1月10日:ズマの先手「State Capture Commission」とは何か。

(ANC党旗:Wikipedia)

 

こんばんは、品川です。2018年1月10日、日本では1日が終わろうとしていますが、南アフリカでは7時間遅れなので、まだお昼を回っているところです。そして本日は、この回でお伝えしたANC幹部会合で、ジェイコブズマ(Jacob Zuma)大統領の早期退任が実現するか、というところに大きな焦点が合わされています。

 

既に市場では、フェイクニュースに踊らされた混乱があったようで、本件の注目度の高さが窺われます。

 

他方で現在(2018年1月10日19:30)、ランドは売りたたかれており、催促相場とドルや円の下落のトレンドが合わさったような状態です。

 

さて、ズマ大統領は、やはり権力への執着を見せ、今回1月10日(水)に先だった9日の火曜日、先手に打って出ました。それが本記事題名の「State Capture Commission」の設立です。

 

 


・State Capture Commissionとは何か?


さて問題の「State Capture Commission」ですが、意味を汲み取れば「国家横領捜査委員会」とでも訳せると思います。

 

国家横領(State Capture)」は、本件に限って言えば、グプタ兄弟とズマ大統領との関係についての問題です。グプタ兄弟(The Guptas)は、ズマ大統領に取り入る(こびへつらう)ことにより友人関係を結び、南アフリカでのビジネスを有利に進めて来たと言われています。逆に言えば、ズマ大統領もズマ大統領で、国益を私人関係において横流ししていたわけですから、文字通り「国家横領」の罪に問われることに成ります。

 

本件については、南アフリカのオンライン日刊紙「Daily Maverick」が興味深い論考を載せています。

 

タイトルは「ANC生誕106周年記念党大会での地殻変動:ズマの先手と成った国家横領捜査委員会(ANC’s 106th: As tectonic plates are shifting, Zuma pulls State Capture Commission move)」

 

ANC内での地殻変動は続いている。昨夜(1月9日火曜日)のズマ大統領による「国家横領捜査委員会」の設定は、その兆候のひとつだ。

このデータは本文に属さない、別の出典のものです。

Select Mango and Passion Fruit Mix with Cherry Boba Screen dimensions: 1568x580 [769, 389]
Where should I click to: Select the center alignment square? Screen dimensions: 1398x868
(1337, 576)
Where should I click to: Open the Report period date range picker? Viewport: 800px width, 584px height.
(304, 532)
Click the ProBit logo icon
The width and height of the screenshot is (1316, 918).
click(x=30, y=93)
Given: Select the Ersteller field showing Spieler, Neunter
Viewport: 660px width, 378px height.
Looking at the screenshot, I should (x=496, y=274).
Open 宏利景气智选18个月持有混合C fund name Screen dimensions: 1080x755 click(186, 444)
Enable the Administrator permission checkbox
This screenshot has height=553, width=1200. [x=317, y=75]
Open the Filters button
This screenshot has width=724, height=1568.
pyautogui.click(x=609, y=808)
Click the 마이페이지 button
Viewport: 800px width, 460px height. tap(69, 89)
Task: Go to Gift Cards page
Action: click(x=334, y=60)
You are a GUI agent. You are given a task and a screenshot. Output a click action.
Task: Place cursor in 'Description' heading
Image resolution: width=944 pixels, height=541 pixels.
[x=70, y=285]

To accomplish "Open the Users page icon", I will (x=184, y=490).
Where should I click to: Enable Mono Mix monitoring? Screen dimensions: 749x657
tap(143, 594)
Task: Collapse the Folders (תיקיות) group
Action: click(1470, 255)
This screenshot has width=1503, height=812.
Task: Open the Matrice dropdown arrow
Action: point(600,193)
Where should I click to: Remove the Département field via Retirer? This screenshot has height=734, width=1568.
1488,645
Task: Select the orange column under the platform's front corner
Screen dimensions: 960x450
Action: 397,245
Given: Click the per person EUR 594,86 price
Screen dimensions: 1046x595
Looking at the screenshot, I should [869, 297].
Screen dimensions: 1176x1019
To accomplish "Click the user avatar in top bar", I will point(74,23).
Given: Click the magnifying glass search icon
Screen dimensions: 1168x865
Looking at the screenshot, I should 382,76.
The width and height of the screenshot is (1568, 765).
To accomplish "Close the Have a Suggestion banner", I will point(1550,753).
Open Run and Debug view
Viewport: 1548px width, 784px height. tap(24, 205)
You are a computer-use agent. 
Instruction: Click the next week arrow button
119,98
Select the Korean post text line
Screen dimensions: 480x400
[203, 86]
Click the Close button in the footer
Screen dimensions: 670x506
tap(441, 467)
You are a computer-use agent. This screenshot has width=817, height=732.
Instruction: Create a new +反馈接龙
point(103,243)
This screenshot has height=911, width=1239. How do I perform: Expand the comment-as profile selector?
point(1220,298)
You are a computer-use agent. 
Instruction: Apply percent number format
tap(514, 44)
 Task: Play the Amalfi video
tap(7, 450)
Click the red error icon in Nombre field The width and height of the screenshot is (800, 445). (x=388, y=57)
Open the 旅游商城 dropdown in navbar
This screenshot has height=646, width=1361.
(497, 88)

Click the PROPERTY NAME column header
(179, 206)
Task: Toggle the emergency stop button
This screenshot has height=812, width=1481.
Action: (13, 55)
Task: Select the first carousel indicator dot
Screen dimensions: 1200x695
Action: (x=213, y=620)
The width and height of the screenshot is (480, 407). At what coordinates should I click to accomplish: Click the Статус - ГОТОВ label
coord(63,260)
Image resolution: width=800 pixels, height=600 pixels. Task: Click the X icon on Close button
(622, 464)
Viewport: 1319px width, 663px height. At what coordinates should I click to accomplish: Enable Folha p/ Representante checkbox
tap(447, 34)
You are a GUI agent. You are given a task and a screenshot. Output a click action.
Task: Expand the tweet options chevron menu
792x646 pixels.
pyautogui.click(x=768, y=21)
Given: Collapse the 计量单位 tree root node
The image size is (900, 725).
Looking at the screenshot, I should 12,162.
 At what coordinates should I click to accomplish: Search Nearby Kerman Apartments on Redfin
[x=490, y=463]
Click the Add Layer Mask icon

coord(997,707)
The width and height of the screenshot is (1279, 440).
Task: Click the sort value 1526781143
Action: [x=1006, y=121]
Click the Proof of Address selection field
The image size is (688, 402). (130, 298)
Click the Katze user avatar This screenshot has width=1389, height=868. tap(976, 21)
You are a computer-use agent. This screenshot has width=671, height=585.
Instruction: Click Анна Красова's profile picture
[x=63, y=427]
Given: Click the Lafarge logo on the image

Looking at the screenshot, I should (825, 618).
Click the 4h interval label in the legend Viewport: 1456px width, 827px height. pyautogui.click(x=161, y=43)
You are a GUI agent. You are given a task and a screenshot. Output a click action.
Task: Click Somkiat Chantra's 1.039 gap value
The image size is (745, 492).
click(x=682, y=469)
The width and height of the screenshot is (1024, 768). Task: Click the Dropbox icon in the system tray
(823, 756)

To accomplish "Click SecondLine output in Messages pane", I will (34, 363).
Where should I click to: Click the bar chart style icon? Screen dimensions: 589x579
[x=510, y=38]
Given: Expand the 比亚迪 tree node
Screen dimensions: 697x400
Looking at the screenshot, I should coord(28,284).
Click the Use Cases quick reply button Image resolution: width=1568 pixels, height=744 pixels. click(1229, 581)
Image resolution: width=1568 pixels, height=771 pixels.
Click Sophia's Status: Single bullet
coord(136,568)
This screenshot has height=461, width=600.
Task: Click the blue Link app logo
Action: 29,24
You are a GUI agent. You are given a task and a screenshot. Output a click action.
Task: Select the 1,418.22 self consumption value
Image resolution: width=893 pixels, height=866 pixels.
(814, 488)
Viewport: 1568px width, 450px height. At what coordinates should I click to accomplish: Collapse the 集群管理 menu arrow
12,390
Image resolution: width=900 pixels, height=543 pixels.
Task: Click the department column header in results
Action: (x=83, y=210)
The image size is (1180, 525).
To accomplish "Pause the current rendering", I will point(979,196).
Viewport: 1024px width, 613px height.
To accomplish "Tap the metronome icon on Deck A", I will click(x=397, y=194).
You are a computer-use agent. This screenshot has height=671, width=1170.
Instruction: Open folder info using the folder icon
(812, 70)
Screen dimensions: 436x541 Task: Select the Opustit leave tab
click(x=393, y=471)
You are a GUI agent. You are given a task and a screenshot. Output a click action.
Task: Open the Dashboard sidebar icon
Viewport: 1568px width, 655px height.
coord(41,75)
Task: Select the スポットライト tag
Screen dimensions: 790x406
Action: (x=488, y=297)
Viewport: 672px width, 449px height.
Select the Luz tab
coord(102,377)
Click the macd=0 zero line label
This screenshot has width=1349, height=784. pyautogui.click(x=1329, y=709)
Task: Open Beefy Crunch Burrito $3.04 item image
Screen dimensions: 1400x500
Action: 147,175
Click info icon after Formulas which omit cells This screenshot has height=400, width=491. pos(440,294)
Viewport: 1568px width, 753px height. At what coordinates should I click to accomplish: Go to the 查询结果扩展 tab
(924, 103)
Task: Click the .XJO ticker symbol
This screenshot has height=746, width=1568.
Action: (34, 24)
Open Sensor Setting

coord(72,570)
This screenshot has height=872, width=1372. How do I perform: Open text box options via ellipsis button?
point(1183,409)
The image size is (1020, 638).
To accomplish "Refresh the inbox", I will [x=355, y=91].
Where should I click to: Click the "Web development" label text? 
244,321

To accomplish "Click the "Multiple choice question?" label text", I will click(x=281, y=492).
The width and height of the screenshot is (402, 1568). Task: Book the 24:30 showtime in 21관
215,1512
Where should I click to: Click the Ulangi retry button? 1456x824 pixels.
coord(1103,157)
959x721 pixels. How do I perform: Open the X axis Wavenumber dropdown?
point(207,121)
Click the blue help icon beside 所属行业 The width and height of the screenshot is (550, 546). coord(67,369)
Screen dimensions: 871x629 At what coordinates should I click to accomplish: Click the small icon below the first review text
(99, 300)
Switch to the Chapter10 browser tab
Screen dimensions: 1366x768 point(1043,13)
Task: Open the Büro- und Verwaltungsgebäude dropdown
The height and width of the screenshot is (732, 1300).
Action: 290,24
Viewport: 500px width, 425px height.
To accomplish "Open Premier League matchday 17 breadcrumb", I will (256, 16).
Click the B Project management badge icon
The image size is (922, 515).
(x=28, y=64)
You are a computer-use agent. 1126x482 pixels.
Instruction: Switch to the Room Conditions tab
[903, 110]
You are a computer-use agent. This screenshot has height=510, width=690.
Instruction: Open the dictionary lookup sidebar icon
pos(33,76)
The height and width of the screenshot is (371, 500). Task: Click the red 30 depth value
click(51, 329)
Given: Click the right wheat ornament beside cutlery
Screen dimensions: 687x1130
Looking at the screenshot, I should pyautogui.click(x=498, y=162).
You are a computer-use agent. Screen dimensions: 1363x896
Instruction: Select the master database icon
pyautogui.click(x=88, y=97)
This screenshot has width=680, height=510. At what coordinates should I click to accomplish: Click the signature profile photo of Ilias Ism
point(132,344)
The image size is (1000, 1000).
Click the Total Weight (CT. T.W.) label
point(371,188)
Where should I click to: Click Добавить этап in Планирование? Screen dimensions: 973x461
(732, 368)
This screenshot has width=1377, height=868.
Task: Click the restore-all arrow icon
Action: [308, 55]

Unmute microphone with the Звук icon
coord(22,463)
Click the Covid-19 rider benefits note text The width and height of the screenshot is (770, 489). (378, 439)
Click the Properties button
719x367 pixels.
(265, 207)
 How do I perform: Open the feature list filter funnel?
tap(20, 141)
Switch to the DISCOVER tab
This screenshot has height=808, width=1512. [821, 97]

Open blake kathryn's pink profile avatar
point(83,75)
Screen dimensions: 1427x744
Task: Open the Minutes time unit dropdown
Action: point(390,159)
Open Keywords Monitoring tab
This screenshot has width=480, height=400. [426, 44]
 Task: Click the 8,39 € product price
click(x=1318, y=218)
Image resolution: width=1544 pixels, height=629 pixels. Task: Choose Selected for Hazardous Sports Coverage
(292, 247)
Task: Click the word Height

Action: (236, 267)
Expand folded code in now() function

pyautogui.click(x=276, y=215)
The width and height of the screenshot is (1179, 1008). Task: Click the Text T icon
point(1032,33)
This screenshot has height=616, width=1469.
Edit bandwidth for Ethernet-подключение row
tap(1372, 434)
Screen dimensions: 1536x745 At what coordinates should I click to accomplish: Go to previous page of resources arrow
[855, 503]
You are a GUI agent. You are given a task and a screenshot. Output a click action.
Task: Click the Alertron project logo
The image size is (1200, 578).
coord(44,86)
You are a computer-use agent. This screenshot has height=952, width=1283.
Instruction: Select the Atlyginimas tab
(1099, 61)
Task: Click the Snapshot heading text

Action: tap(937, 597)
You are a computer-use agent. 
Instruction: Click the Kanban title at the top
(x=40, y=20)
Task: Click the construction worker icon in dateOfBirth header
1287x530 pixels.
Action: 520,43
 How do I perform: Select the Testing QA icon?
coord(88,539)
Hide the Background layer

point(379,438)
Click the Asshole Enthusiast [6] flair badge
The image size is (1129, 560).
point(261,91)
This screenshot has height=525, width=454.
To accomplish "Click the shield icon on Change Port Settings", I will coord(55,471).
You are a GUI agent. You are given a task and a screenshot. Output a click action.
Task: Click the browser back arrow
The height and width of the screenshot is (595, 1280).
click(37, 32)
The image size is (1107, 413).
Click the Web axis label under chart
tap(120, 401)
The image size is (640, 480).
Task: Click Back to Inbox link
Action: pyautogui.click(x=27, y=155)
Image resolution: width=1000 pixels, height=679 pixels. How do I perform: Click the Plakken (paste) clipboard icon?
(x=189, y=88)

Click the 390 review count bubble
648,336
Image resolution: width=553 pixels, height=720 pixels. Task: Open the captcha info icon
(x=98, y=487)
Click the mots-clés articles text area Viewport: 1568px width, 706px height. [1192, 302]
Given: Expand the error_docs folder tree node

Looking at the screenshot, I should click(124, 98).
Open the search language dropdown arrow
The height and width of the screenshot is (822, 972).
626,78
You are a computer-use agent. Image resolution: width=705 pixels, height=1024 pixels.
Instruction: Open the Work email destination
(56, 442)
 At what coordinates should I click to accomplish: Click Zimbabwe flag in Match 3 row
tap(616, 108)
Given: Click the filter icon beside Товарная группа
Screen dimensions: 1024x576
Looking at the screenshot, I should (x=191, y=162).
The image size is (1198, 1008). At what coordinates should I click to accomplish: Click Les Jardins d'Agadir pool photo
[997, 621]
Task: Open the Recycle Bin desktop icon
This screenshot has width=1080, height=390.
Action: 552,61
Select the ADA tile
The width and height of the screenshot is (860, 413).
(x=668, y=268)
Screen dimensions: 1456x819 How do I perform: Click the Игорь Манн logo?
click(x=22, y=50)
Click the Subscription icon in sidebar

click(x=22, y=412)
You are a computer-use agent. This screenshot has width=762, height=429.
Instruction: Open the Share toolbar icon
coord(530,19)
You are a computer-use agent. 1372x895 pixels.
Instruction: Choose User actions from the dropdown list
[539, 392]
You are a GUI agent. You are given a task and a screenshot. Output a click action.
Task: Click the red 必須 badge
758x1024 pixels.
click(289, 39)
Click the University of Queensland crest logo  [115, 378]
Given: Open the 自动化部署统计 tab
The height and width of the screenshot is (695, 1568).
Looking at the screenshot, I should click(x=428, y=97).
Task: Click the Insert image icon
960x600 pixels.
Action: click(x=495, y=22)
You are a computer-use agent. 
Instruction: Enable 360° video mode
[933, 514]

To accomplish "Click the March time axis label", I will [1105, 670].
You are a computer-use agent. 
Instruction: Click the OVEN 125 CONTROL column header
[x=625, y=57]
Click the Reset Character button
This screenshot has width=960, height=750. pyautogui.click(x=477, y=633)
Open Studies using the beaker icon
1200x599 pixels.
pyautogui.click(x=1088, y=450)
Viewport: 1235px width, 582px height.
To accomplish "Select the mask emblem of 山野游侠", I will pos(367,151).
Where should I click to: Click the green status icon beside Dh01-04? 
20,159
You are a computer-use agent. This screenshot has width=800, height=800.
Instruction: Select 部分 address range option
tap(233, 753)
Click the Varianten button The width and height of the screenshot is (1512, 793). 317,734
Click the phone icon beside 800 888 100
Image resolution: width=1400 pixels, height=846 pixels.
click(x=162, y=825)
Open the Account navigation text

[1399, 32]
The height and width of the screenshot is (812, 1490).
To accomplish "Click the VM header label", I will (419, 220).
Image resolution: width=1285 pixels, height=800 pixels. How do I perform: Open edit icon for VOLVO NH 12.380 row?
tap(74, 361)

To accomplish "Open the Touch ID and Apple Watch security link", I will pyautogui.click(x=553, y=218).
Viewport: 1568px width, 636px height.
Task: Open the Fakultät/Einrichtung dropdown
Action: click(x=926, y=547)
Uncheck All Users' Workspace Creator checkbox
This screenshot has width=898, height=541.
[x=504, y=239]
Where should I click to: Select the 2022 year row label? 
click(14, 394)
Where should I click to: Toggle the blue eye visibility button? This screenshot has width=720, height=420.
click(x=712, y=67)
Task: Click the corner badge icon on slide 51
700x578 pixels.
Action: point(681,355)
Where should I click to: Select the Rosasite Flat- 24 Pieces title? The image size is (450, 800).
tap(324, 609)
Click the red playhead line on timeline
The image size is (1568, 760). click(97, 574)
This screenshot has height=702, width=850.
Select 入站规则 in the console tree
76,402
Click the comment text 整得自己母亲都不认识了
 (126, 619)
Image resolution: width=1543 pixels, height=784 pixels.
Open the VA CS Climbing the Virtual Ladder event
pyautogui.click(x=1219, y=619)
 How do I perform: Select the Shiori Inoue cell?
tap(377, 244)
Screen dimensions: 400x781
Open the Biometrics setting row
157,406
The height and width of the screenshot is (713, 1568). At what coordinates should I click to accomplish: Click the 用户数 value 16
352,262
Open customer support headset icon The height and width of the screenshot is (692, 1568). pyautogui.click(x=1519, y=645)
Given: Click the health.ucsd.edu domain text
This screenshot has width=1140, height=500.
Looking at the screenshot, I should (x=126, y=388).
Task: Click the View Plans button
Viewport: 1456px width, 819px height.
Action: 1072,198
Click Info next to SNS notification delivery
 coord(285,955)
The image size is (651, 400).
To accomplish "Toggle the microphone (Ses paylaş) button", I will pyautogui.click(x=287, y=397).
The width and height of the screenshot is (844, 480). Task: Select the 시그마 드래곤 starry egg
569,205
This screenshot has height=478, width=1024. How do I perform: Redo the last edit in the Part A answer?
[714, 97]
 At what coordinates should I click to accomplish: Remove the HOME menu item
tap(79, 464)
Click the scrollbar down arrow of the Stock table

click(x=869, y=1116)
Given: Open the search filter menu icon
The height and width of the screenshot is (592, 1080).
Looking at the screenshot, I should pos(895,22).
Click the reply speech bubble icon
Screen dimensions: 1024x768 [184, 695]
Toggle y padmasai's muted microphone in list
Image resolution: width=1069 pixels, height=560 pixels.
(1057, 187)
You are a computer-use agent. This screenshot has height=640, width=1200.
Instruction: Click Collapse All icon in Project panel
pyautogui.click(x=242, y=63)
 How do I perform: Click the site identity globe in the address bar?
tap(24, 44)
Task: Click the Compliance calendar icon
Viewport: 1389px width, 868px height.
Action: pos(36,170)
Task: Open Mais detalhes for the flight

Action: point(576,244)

The ground is shifting to favour the party’s new leadership, and President Jacob Zuma’s late-night announcement on Tuesday that he’ll be appointing a state capture probe is one sign of that.

まさしくそれはズマによる悪あがきの爆弾投下だった。「国家横領捜査委員会」は、Raymond Zondo氏によって取り仕切られる予定である。

Zuma’s boldness was apparent in another late night bombshell statement on Tuesday, when he announced he had decided to appoint a commission of inquiry into state capture, headed by Deputy Chief Justice Raymond Zondo, as recommended by former public protector Thuli Madonsela in 2016, and as ordered by the North Gauteng High Court last month.

 

このRaymond Zondo氏という人物は、南アフリカでもかなりの権力者である様子です。別記事でお伝えできたら、と思います。

 

 


・しかし知りたいのはズマの思惑。


(官報:クリックで移動します)

 

 

しかし、私達が知りたいのは「国家横領捜査委員会(State Capture Commission)」の設立におけるズマ大統領の思惑です。

 

それについて、上記Maverick紙は次のように述べています。

 

「国家横領捜査委員会」を設定した1月9日のタイミングは、ズマが、10日のANC幹部による退任要求を交わすための手段の一つとしか考えられない。

ズマ大統領の退任は、今週末(2018年1月13日)の、ラマポーザ氏の党首就任式に言及されるという見方もある。

The timing of Zuma’s announcement is, however, everything. It comes just before the first meeting of the ANC’s national executive committee (NEC) elected at last month’s conference. It’s set to happen at the East London Convention Centre on Wednesday.10

It’s generally expected that the issue of Zuma stepping down would be touched on at the meeting, but the general feeling is that this now might take the thunder out of newly-elected ANC president Cyril Ramaphosa’s first birthday rally address.

 

意訳しました。

 

要するに、ズマ大統領の今回の先手(「国家横領捜査委員会」設立)は、権謀術数的な観点からは、成功するかも知れない。本日10日にビッグサプライズが起こる可能性は、ズマの先手のせいで低く成ってしまった、という観測が為されています。

 

正しくズマ大統領の最後の悪あがきです。

 

果たしてどうなるでしょうか。

 

もう少し状況をみつめていましょう。